This is the sort of nonfiction reading that's useful to writers who want to include hand-to-hand fight scenes in their stuff. If you write sword-fighting scenes, you should go to thearma.org, and so forth.

There are a fair number of fantasy authors I'd read (and loved) who wrote exciting fight scenes... And now that I'm older and have actually taken more of an interest in combat sports and scholarly works on swordsmanship, it's obvious they really didn't know what they were writing about.

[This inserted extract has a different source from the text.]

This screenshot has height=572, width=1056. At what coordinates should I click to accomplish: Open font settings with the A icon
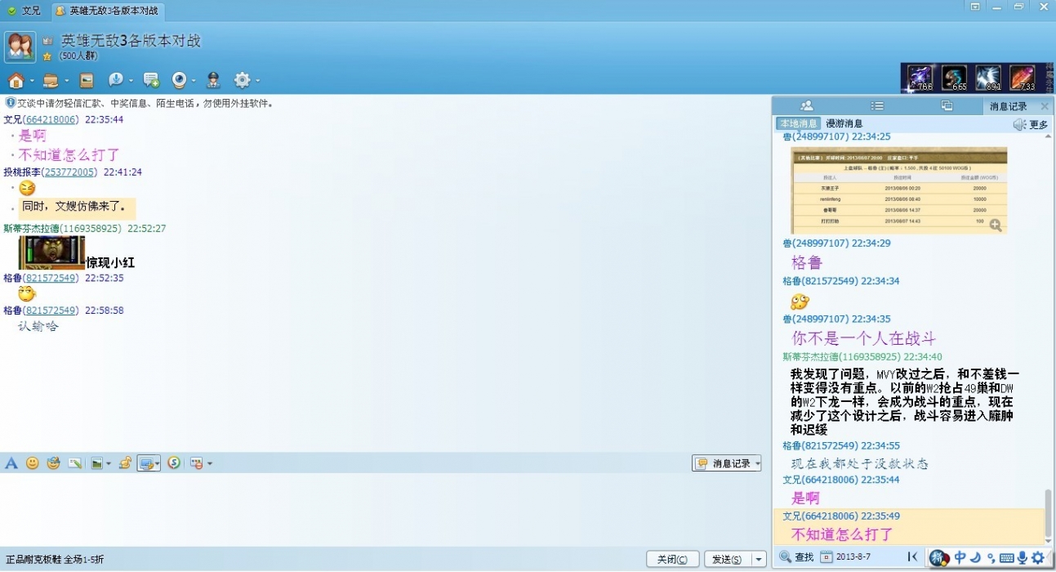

This was not really much of a problem; only a small fraction of geeks cared about the authenticity of fantasy novels (unlike in SF, in which people regularly got into serious deep thinking about FTL, advanced weaponry, computers, etc long before). But in this age of MMA as a major sport, with esoteric combat sports like longsword competitions or spectacular karate knockouts with leaping, tumbling do mawashi kicks on youtube, and all kinds of historical research on real life fighting technique and weaponry on the net, I'd like to think that the fantasy audience is gradually becoming more sophisticated about what it reads. There are growing subforums on reddit for enthusiasts of historical combat and so forth.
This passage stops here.